The settings are divisor: 4, max_rungs: 3, target_trial_steps: 16, and step_budget: 160.

Total steps trained	Number of trials
	64	43		31
	aggressive	standard		conservative
	SHA0	SHA0	SHA1	SHA0	SHA1	SHA2
1	48	23		14
4	11	7	7	5	5
16	5	2	4	2	2	3

For an experiment generated by a specific .yaml experiment configuration file, this information (SHA instances and number of trials vs. number of steps) can be found with the command

det preview-search <file_name.yaml>

FAQ

Q: How do I control how many batches a trial is trained for before it is potentially discarded?

Two factors affect the number of batches a trial is guaranteed to be trained on. The field batches_per_step affects how many batches make up one step. The number of steps guaranteed is affected by target_trial_steps, and is at least target_trial_steps / 256 by default, or target_trial_steps / divisor ^ (max_rungs-1) in general.

Q: How do I set the initial number of trials? How do I make sure that a certain number of trials are trained to completion?

The number of initial trials is determined by a combination of mode, step_budget, divisor, max_rungs, and target_trial_steps.
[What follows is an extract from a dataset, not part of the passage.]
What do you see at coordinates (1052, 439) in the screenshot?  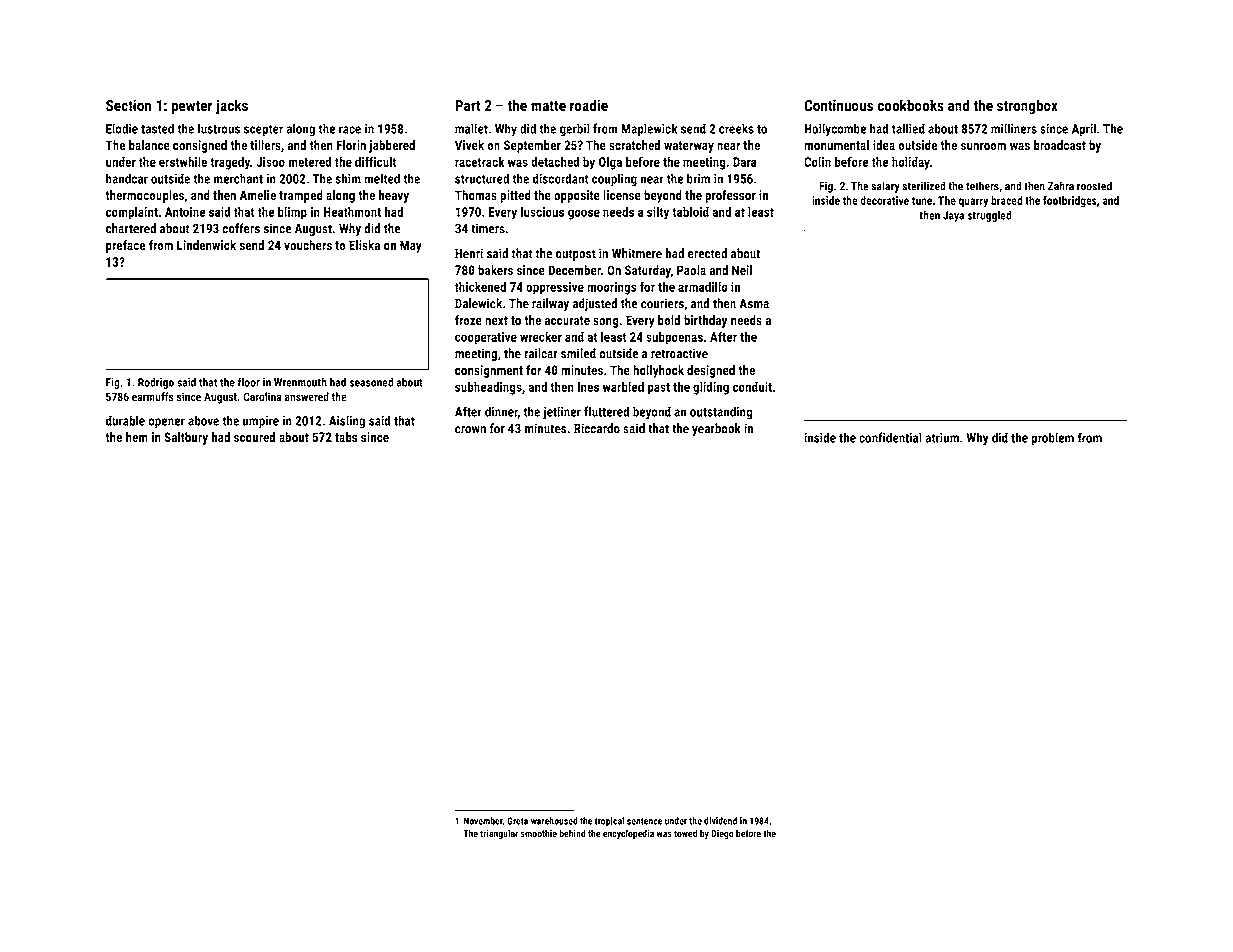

Here is a rule of thumb for the default configuration of max_rungs: 5 and divisor: 4, with mode: aggressive and a large enough step_budget:

• The initial number of trials is step_budget / (4 * target_trial_steps).
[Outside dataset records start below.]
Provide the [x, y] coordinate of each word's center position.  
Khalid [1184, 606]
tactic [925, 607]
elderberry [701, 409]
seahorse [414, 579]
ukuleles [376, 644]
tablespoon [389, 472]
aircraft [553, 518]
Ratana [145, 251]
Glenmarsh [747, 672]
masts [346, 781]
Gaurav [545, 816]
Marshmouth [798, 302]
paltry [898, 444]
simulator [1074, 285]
• To ensure that x trials are run target_trial_steps, set step_budget to be 4 * x * target_trial_steps.

A configuration setting that meets set goals can also be found by trial and error. The command

det preview-search <file_name.yaml>

will display information on the number of trials versus number of steps for the configuration specified in file_name.yaml. Increasing step_budget increases both the initial number of trials and the number of trials that are trained for the full number of steps. On the other hand, increasing target_trial_steps decreases both. The mode decides on allocation of steps between trials; mode: conservative runs more trials for longer, whereas mode: aggressive eliminates the most trials early in training.

Q: The adaptive algorithm sounds great so far. What are its weaknesses?

One downside of adaptive is that it results in doing more validations, which might be expensive.